I could not finish 'Buckaroo Banzai Against the World Crime League'

I feel obligated to review Buckaroo Banzai Against the World Crime League. Generally, when I do not like a book, movie, tv-show, podcast, or something that someone else invested a lot of time or effort into I skip reviewing it. Other people might really like it and its not fair to shit all over someone's baby.

I was very eagerly awaiting this book, but I could not finish it no matter how I tried.

I am very disappointed in Earl Mac Rauch's long awaited sequel in novel form to The Adventures of Buckaroo Banzai Across the Eigth Dimension. The OG Buckaroo Banzai movie is one of the best science fiction movies of all time, has a devoted fan base and has been begging for a second film since the first one was released. I sadly think that this novel by Earl Mac Rauch goes a long way in explaining why studios haven't touched the property and this was a terrible decision by Darkhorse to publish what amounts to low quality fanfic full of rape and abuse, there is better fanfic.
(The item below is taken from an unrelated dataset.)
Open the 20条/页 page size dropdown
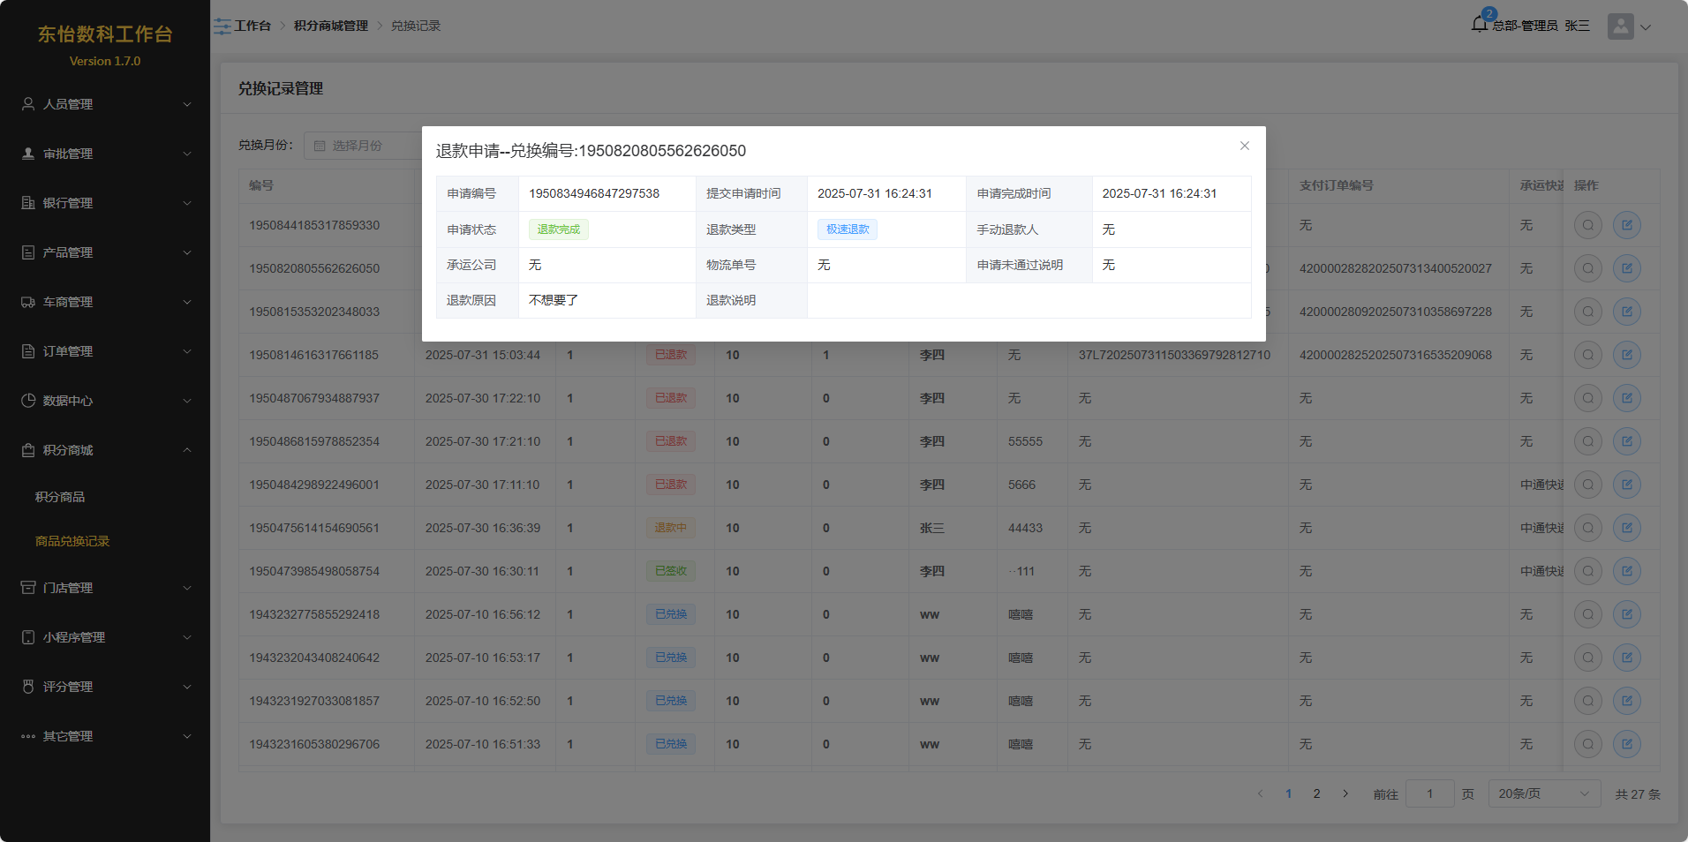The image size is (1688, 842). pos(1543,793)
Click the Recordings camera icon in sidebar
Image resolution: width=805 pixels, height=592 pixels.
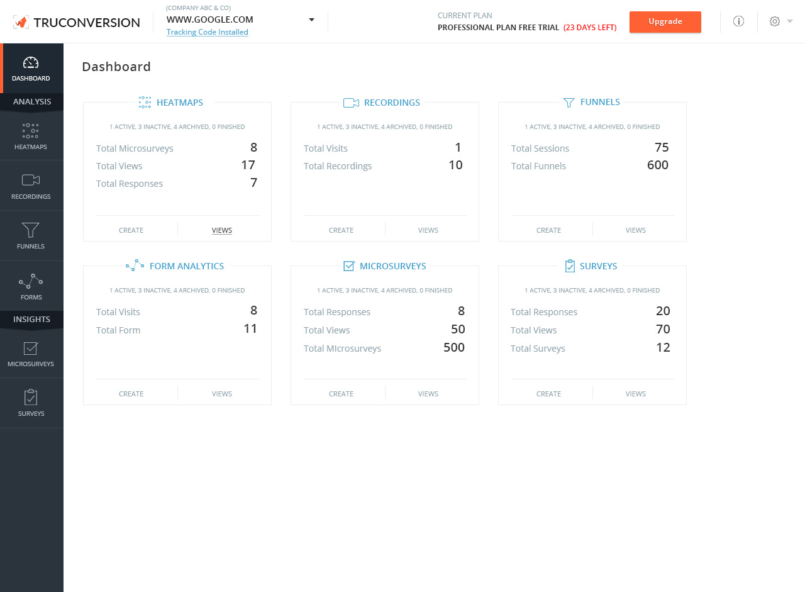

There is a Buckroo Banzai story in this book, but it is buried under a mountain of fantasies about forcefully sodomizing everything the author can imagine. Shockingly the editors allowed this book to go to print packed with descriptions of jamming things up people's asses, but silly replacement words for actual profanity. The story is so buried under that garbage that I had to stop trying to dig it out.

The fake profanity is only slightly more annoying than the terrible dialogue that appears written with a search window open to a thesaurus, looking for the longest most faux-academic speech possible when it includes your favorite characters.

Oh, the beloved characters from the film are turned into clowns. Buckaroo's team are more like worshippers than members of the Banzai Institute, The Hong Kong Cavaliers, or Blue Blaze Irregulars. The discussions of technology are occasionally interesting but frequently jog off into sexualized worship of Buckaroo and or stick-a-fork-in-an-electrical-socket style hijinks. None of it takes the story forward.

Perfect Tommy is reduced to a tinfoil hat wearing dude who belongs in a Jackass movie.

I made it about 50% of the way through the book. After the first 10% I wanted to stop but I felt obligated, as I had written about how I anticipated this books release. I tried. I have a book by one of my favorite authors waiting on standby and I'd rather move on.

This book feels unedited, and unworthy of the prior work. While I recommended it in pre-release, having read some of it, I no longer can.